Germano Xavier 05/12/2010
Desorientes
DESORIENTAIS, obra composta por hai-kais da escritora curitibana Alice Ruiz, é um livro que não orienta o leitor a um lugar possível, um livro que desorienta porque não oferece um caminho facilitado tanto para o início quanto para o fim de algo ou alguma coisa. Se tomarmos como ponto de partida o sentimento de alteridade, aquele onde o outro se transfere a outra esfera de sentido, que também pode ser o movimento de um outro de realidade viva para um outro ser de mesma estirpe, a presença deste outro em cada pessoa transforma-se numa necessidade bruta, numa necessidade de reconhecimento, de conhecimento, o que faz com que a palavra da poeta seja mais a lança que consegue perfurar um corpo que propriamente o sangue que porventura brota de uma ferida aberta. Destarte, desorientes são orientes outros que existem dentro de um oriente pessoal recheado por eus, por eles, por elas, por elos, impregnados de um Eros sadio e naturalmente concentrado de desejos, sentimentos, sensações, percepções, impressões, que subsistem a partir de uma praga de vida que também pode vir a ser sinônimo de solução. Alice Ruiz, mulher de poeta, poeta, dona de coisas simples, constrói o seu verso maduro de ser sensível, de ser mulher pura de revoluções insólitas numa das mais mínimas expressões poéticas: o hai-kai. Dentro deste universo mínimo repleto de significâncias, a imagem do vagalume clareia o branco das páginas.

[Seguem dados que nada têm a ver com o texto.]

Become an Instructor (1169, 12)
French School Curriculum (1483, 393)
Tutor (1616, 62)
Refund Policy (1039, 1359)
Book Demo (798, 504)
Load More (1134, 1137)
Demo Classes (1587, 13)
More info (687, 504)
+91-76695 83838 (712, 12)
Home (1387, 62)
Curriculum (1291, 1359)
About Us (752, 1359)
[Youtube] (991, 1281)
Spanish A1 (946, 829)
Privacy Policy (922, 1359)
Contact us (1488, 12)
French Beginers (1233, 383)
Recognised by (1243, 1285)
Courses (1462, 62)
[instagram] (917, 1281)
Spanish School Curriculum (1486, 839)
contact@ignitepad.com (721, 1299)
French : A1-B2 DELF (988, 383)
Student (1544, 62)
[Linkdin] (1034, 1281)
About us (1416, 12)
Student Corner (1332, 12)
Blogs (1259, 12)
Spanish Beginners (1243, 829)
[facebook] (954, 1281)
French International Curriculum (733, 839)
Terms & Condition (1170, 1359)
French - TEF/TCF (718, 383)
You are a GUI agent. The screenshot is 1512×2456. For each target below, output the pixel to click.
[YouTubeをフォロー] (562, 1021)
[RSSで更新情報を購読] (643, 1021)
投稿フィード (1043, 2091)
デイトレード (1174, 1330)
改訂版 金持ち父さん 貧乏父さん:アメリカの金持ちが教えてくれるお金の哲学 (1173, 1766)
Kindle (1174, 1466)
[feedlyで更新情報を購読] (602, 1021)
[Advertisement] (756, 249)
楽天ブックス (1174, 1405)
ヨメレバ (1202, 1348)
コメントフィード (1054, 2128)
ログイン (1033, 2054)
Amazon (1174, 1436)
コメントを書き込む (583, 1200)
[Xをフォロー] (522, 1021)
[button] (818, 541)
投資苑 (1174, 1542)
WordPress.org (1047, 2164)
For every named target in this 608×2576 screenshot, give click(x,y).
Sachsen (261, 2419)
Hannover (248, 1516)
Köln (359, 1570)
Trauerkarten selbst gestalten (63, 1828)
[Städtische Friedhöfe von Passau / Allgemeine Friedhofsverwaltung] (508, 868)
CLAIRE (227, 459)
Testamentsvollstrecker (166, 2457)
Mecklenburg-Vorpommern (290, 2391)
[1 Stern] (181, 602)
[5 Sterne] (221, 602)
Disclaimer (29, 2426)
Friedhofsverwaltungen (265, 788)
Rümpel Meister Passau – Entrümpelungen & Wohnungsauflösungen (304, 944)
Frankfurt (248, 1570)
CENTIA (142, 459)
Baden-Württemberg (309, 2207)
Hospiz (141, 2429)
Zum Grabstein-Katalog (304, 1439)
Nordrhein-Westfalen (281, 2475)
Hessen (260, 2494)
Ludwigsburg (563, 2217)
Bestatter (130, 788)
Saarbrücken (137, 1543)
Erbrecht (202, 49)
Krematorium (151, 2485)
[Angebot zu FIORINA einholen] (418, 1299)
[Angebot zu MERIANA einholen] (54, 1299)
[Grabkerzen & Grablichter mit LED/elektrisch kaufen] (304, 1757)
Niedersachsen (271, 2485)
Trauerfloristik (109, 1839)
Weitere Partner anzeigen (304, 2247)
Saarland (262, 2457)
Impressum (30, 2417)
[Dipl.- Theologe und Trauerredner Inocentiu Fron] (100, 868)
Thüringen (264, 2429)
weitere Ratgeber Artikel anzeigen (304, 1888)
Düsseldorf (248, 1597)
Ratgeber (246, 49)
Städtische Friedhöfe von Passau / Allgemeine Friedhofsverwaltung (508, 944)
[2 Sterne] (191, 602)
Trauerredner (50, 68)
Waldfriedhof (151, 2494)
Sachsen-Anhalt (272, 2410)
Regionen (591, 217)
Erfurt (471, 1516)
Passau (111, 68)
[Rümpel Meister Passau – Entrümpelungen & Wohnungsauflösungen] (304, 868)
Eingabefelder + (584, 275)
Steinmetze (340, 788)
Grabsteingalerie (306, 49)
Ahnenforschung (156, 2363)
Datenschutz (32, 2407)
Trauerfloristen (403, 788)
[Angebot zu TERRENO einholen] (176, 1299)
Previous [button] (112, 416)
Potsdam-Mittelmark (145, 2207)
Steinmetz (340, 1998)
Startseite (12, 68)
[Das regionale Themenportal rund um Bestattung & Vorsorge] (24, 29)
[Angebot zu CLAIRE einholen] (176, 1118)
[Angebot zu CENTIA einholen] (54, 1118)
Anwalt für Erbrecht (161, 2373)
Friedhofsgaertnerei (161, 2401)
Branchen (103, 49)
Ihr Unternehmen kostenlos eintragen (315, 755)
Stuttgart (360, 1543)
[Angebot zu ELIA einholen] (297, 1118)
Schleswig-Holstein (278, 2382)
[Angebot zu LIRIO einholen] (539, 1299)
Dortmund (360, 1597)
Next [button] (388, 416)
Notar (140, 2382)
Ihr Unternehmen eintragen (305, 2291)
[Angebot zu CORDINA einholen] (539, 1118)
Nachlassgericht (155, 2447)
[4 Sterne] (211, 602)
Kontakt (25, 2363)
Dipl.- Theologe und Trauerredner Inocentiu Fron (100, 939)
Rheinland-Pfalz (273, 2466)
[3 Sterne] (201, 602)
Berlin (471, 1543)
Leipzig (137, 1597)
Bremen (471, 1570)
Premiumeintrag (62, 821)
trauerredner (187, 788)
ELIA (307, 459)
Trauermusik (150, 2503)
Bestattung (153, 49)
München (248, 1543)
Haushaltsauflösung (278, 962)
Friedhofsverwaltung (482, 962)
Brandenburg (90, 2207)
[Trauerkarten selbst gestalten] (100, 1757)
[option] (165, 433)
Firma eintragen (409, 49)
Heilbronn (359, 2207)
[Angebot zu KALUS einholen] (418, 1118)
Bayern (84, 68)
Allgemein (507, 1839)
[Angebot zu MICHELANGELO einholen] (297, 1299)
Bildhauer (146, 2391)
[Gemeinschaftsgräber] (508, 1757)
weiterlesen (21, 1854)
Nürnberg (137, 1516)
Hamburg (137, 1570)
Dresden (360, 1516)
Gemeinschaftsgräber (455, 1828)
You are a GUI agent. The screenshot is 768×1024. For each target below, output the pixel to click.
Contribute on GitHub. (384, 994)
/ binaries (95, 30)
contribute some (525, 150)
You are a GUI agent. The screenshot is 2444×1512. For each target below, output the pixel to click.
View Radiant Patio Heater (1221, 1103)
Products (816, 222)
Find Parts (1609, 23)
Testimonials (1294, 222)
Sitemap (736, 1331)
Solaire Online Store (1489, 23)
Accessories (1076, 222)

O vagalume é um símbolo que marca o desoriente de Alice, como a nos dizer de um tempo de contraste, que existe entre a claridade e o escuro, entre o aceso e o apagado, imprimindo nos olhos do leitor um sentimento de temporalidade feito de instantes, como em:
Primeiro vagalume
Assim começa
O fim do ano
Ou em:
Vagalumes isolados
Por um instante
Luz lado a lado
Ou em:
Apaga a luz
Antes do amanhecer
Um vagalume
O sentimento de passagem também perpassa o todo do corpo do livro, instaurando uma nebulosa ascendente que esconde por vezes as noções de espaço e tempo da obra, como em:
Nuvem de mosquitos
O ar se move
Vento nenhum
A resposta de pronto é dada pelo leitor de maneira que o mesmo conheça na voz que não existe a existência do pleno.
Fim de tarde
Depois do trovão
O silêncio é maior
Alice ainda faz um tratamento com as coisas do amor que ama e que sofre por amar ao final do livro, burla um pouco o estado natural das normalidades incontestes, faz vadiagem com o sentimento de ser, torcendo o pescoço para um estado de “Pensar letras/Sentir palavras/ A alma cheia de dedos”, como se todos os nossos desorientes fossem os potenciais maiores para possíveis reorientes.